Friedreich’s Ataxia Fly Model Improves Motor Performance with Metal Homeostasis
Improving metal homeostasis was shown to have therapeutic benefits in a fly model of human Friedreich’s ataxia (FA). The study “Metal Homeostasis Regulators Suppress FRDA Phenotypes in a Drosophila Model of the Disease,” was published in the journal PLOS One.
Friedreich’s ataxia is a neurodegenerative disease caused by reduced levels of the protein frataxin. Although several of the functions of the frataxin protein are not fully explained, it is known that frataxin expression is critical for iron homeostasis (stability). Previous studies have reported a marked accumulation of iron in several tissues of Friedreich’s ataxia patients, including the brain.
In addition to iron, other metals such as copper and zinc, also show redistribution in Friedreich’s ataxia patients, suggesting that metal imbalance could play a potential role in the disease.

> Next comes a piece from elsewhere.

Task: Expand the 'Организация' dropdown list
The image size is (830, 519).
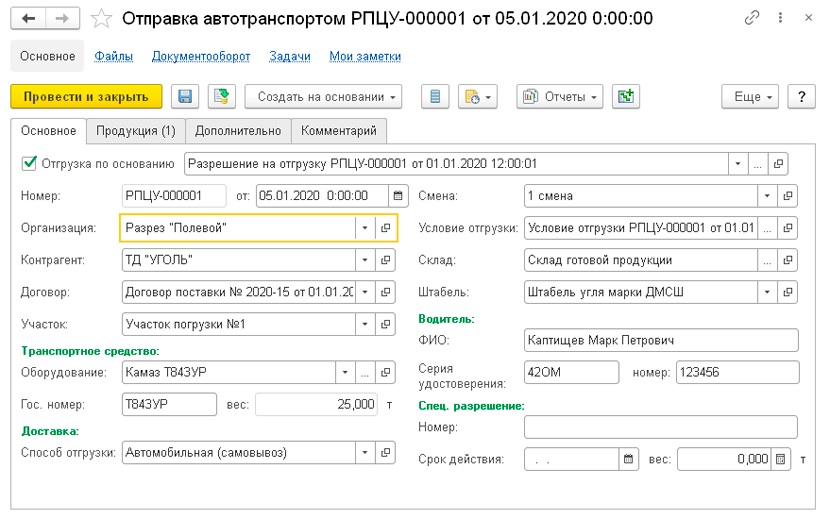Action: 363,228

Frataxin deficiency in drosophila (fruitflies) leads to metal accumulation, with increased levels of zinc, copper, manganese and aluminum. The team had previously shown that the iron chelator (small molecule that bind very tightly to metal ions) deferiprone rescued several phenotypes (characteristics) of the FA fly model, including motor impairment.

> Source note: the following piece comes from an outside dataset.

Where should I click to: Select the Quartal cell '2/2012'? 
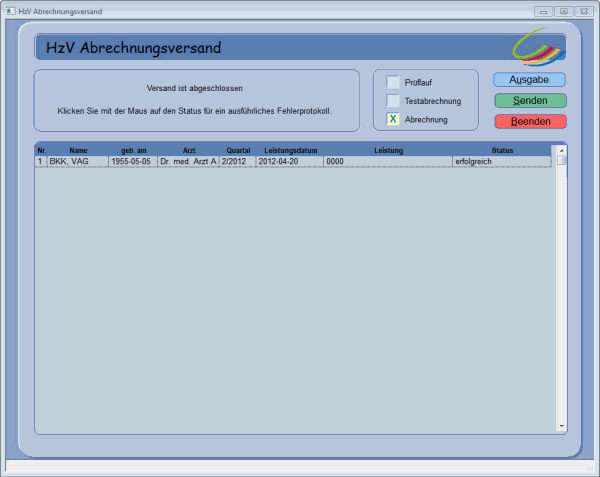[x=237, y=161]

In the new study, they investigated whether interfering with key pathways that regulate metal content and distribution would improve Friedreich’s ataxia symptoms by restoring metal homeostasis. Treating the flies with copper and zinc chelators improved the animals’ climbing ability to normal fly levels and had no effect in the overall levels of iron — showing that the beneficial effect of chelators on motor performance is not dependent on iron levels. It also supports the idea that zinc and copper contribute to the frataxin deficient phenotype.
Modifying key regulators of iron stability (using genetic manipulation) suppressed Friedreich’s ataxia fly phenotypes which was evident by improvements in the flies’ eye morphology and motor performance. Scientists extended the studies to other metals and found that decreasing the expression of genes implicated in zinc and copper homeostasis also improved eye morphology and motor performance. Suppression of Friedreich’s ataxia characteristics could also be accomplished by reducing iron content and oxidative stress.
The results suggest that reducing iron accumulation using a genetic strategy may have potential therapeutic benefits for Friederich’s ataxia, while chelators for copper and zinc constitute potential therapies for the disease.